C'est vrai qu'ils sont énervants ces écologistes. Querelleurs, indisciplinés, moralisateurs. Et déconnectés : quand Stéphane Baly, qui prend soin de se montrer toujours à vélo, qui n'a possédé dans sa vie que deux vieilles 4L et critique les trois milliards d'aide du gouvernement à Renault, on se demande ce qu'il connaît de l'économie réelle. La réponse est plus nuancée. Stéphane Baly, gros lecteur de presse, ne vit pas dans sa bulle. "Il fait partie de cette génération de militants écolo qui justement n'est pas déconnectée, explique Dominique Plancke. Il roule à vélo et possède des ruches, mais il n'est pas un extra-terrestre. Il n'est pas de la génération précédente qui souvent était passée par l'extrême-gauche avant de rejoindre les Verts. Il connaît bien le monde de l'entreprise. Il a de bons rapports avec le milieu économique. Avec lui, on n'a pas de problème pour avoir un rendez-vous avec Louis-Philippe Blervaque, le président de la CCI ; ou avec Philippe Vasseur, avec qui il siège au Forum de la Troisième Révolution Industrielle. Il est membre du Conseil Economique et Environnemental Régional (CESER), ce qui l'amène à côtoyer des patrons et des syndicalistes. Et il est co-fondateur d'Enercoop Nord-Pas de Calais. Ça fait beaucoup. C'est du concret." Le réseau Enercoop, présent sur tout le territoire, fonctionne comme une coopérative de fourniture d'électricité "verte".
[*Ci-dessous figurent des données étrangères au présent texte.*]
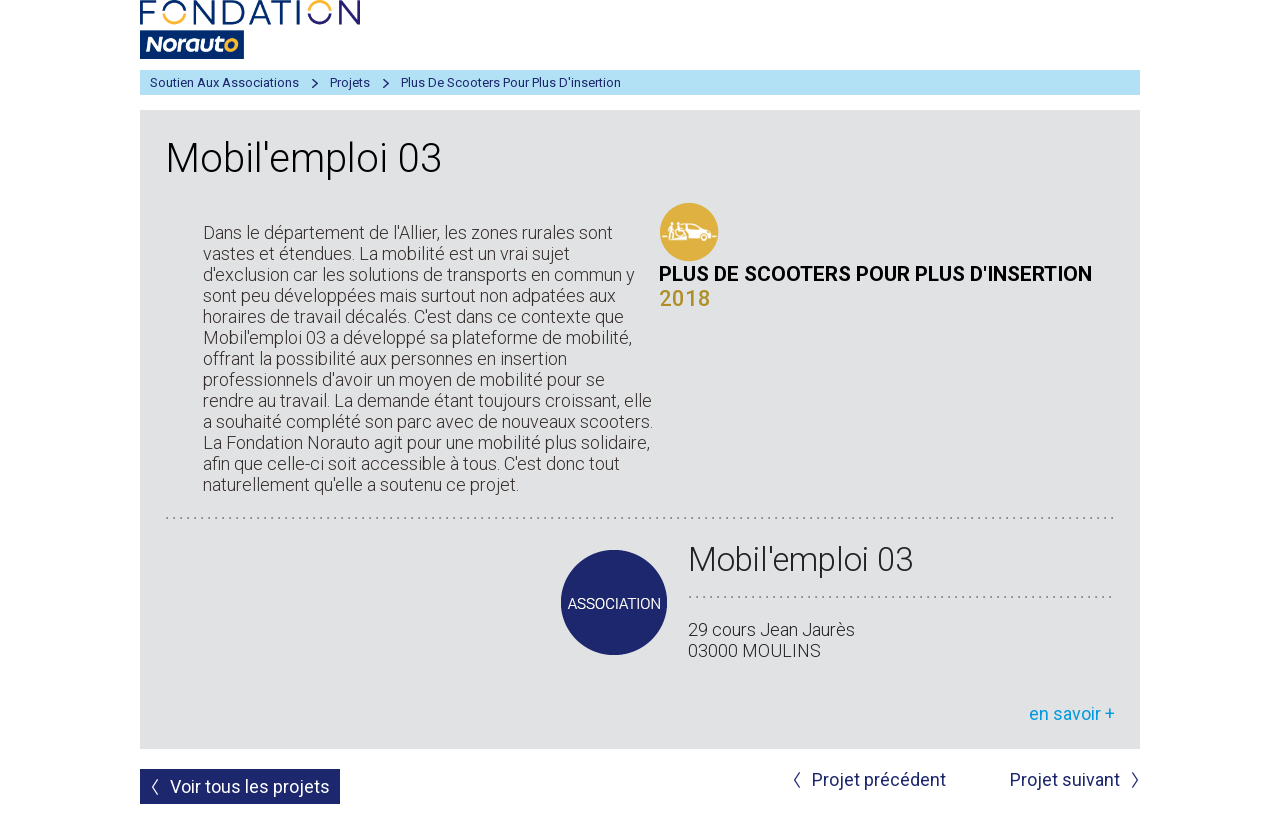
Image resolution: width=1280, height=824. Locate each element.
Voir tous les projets (250, 786)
Les producteurs indépendants de cette énergie renouvelable - essentiellement hydraulique et éolienne - injectent leur courant dans le réseau mais touche de la coopérative une juste rémunération. Le surcoût est de 8% pour le consommateur. 15 bâtiments publics de la ville de Lille se fournissent chez Enercoop. Stéphane Baly, administrateur, en est fier : "On a 100 000 clients en France. On est la société coopérative d'intérêt collectif  la plus grande en France."  

En vieux breton, un baly évoque une allée bordée d'arbres, plantée en droite ligne et qui conduit à la maison. Les écologistes croient en leur chance. Ils espèrent que leur Baly va les conduire jusqu'en mairie de Lille. La maison commune.